I've seen that session.isBlocked() and session.isExpired() are always true, even before I set the cookies from the login response. Am I understanding sessions wrong? Are they supposed to be only available when running Apify actors? If so, what kind of flow should I use to include the authentication headers to all my requests? Thank you in advance 🙂 PD: I want to run this scraper only in my local environment. PD2: Basically what I would want to do is something similar to this Apify Store scraping https://crawlee.dev/docs/introduction/scraping But, using CheerioCrawler and now imagine that the apify actor pages are auth-protected so you need login cookies, how would you do it then?

20 Replies

harsh-harlequin•3y ago

for fine control of sessions, it's better to set your cookies in the preNavigationHooks. sessions are kind of a misnomer, since it's random and you can't handpick them unless you use createSessionFunction

wise-whiteOP•3y ago

So, if I understand correctly, basically the flow would be: 1 - Execute a HTTP request before initialising the crawler to get the auth cookies 2 - Define the crawler and add the cookies from step 1 directly on preNavigationHooks 2 - Run the crawler Is that right? Or could it be done in a better way? Because I was thinking, if I defiine a createSessionFunction but the session is going to be created and restored after every request, I would be calling the login action once per page request?

harsh-harlequin•3y ago

you can have 2 routes, one for doing the auth itself, once, then you keep the auth until it's invalid you'll need a custom logic to define what considers it to be valid or not

equal-aqua•3y ago

Your understanding is totally correct and if approach is not working it means SDK do not handle it properly, may be because of something site-specific or may be just a bug. Indeed, make sure that login actually done, usually there is session cookies related to login, check if you getting them in response or check if you redirected to logged content.

wise-whiteOP•3y ago

So my first approach was to run the crawler with an array of requests like this [getLoginRequestOptions(), getStartingUrlToScrape()] and I set two different route handlers (labeled auth and product) When the auth route handler was called (first request), I used the session object directly from the handler definition and I called session.setCookiesFromResponse (the server return an OK response with the login cookies set) However, before I even called that method, session was already "to be deleted", specifically I remember seeing that session.errorScore was 3 before I even called the method (and it was the first URL, I even tried setting the array of requests only to the auth request) So that was most confusing thing to me, like why is errorScore 3 if I have only made a single request

MEE6•3y ago

@Welcius just advanced to level 1! Thanks for your contributions! 🎉

equal-aqua•3y ago

OK response does not mean that you logged - i.e. if website tracking new devices on login you might hit confirmation by email code after login and at http level its still http200 response.
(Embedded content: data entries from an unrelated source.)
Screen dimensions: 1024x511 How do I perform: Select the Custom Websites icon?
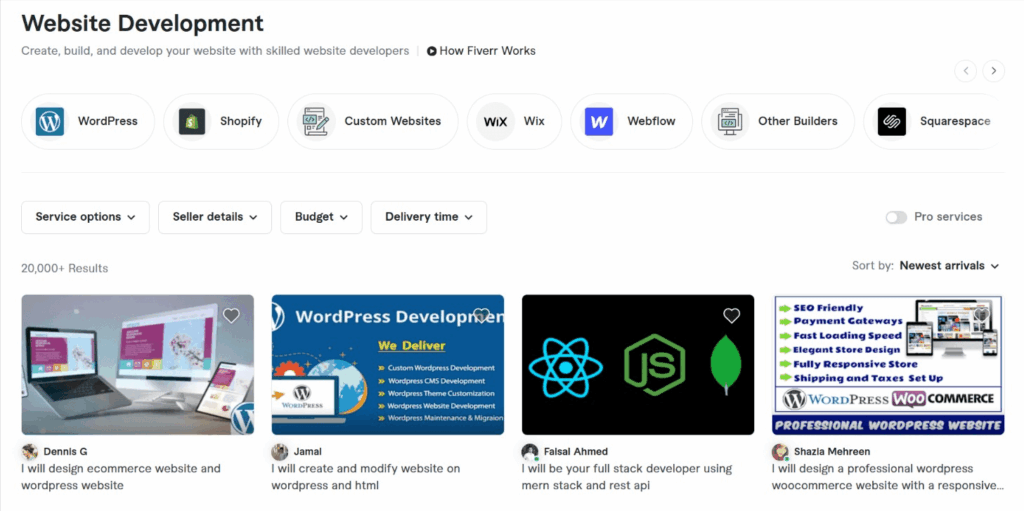pyautogui.click(x=316, y=122)
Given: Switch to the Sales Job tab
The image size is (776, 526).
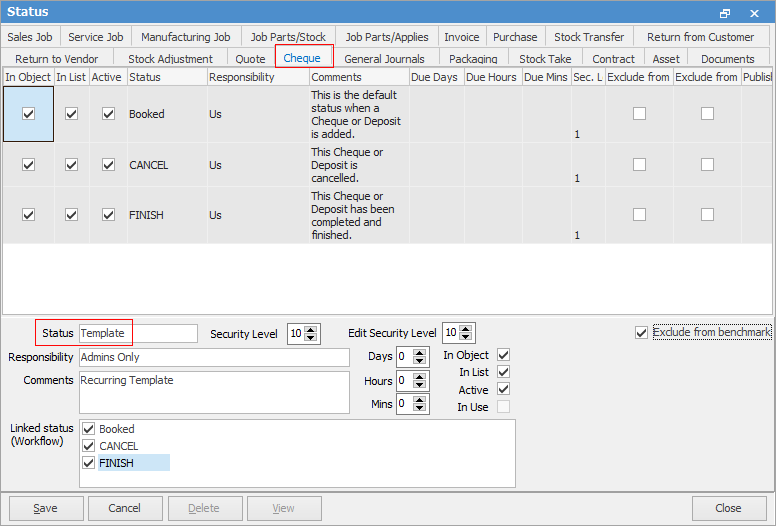Looking at the screenshot, I should 30,37.
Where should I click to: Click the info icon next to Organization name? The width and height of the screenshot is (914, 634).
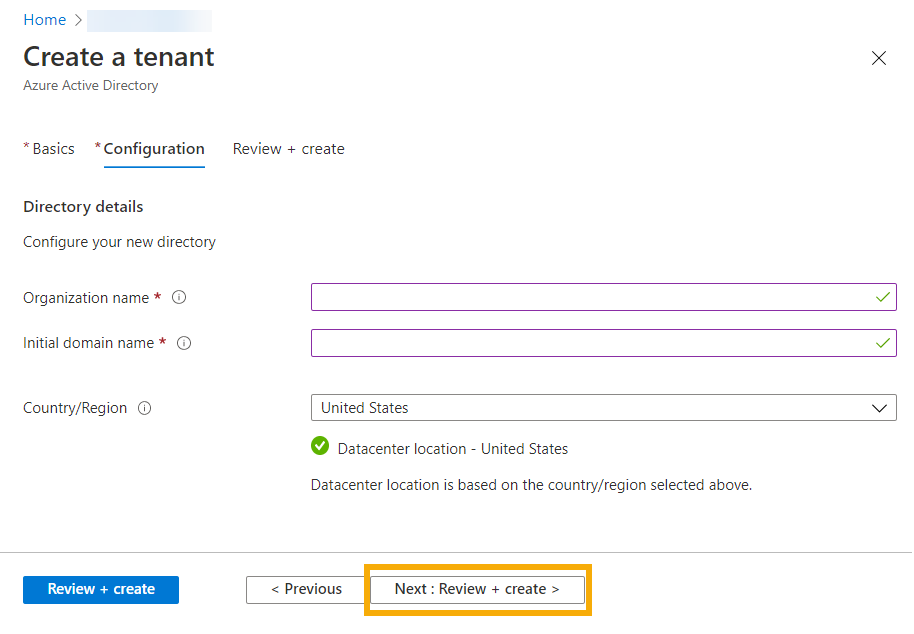click(178, 297)
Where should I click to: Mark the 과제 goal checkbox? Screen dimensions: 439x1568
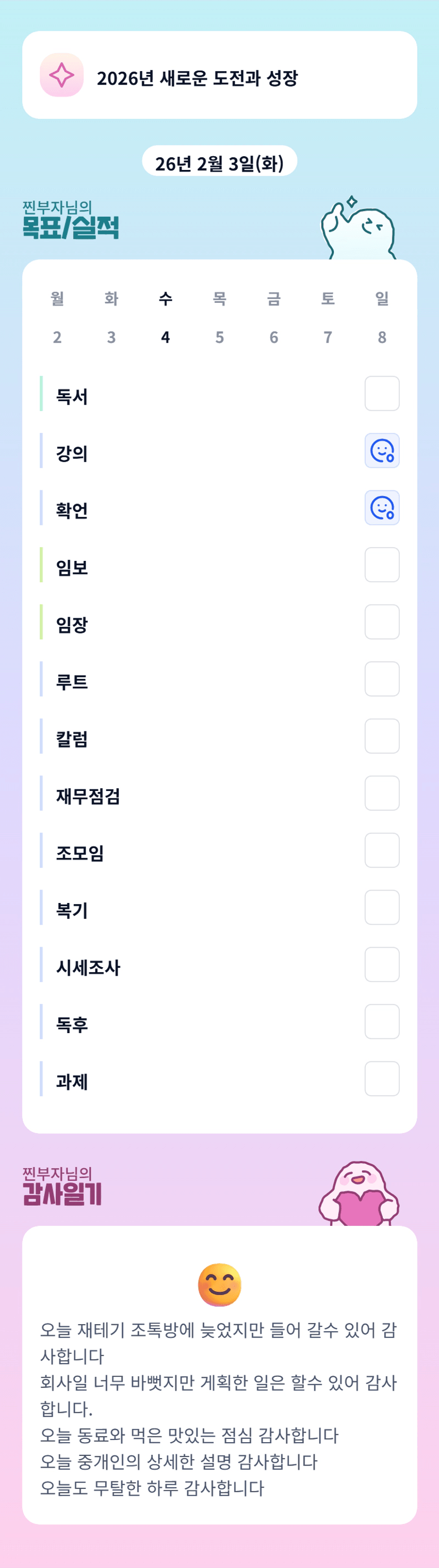[x=382, y=1079]
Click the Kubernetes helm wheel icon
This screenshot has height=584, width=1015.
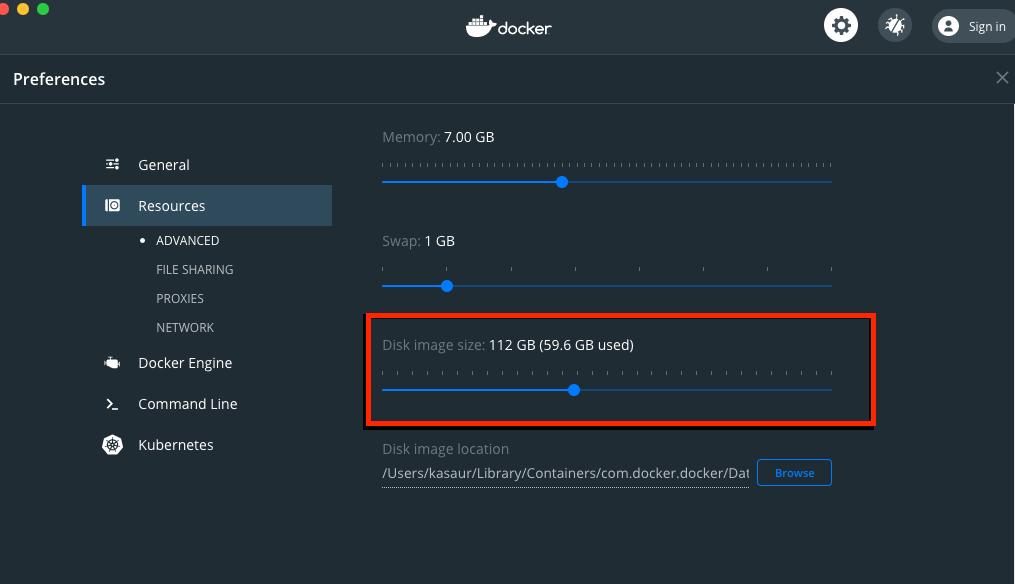[x=112, y=444]
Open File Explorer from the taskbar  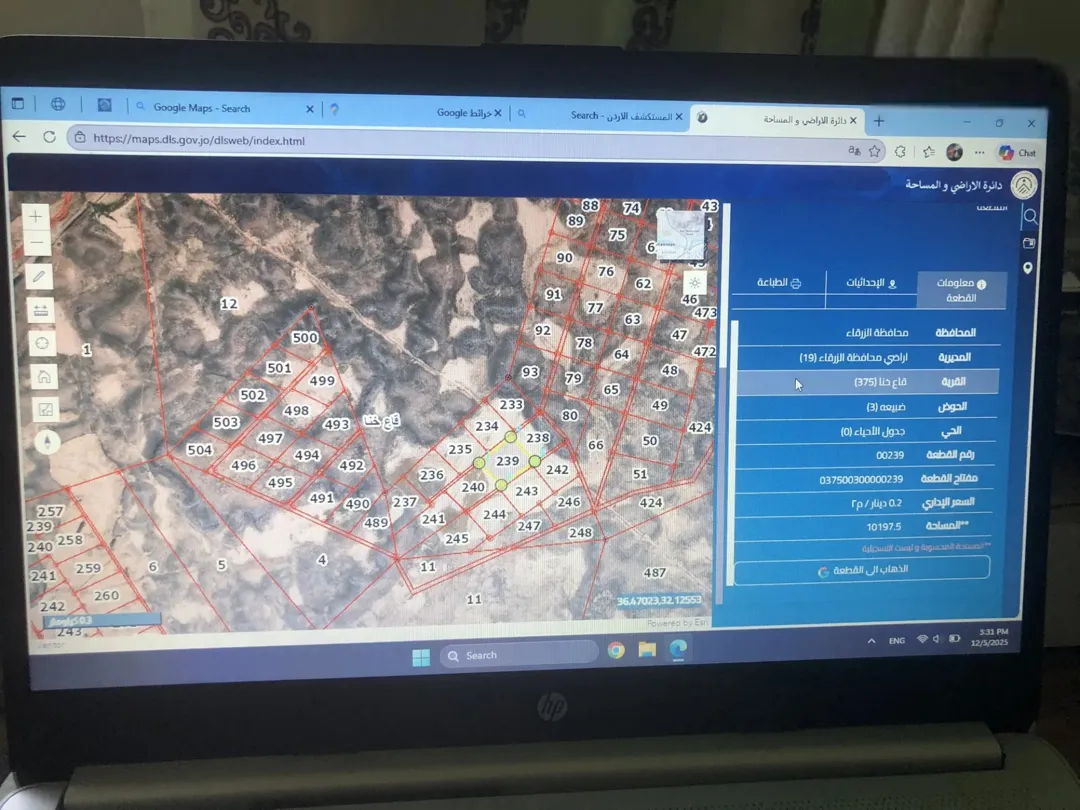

If you can access data as logged user, i.e. dashboard is reached, then you not supposed to change session by code, expected flow: do login, checkup if you logged (protected content available for scraper), if yes continue with the rest of the requests

wise-whiteOP•3y ago

This is the Set-Cookie I receive after executing the POST request (I censored some fields)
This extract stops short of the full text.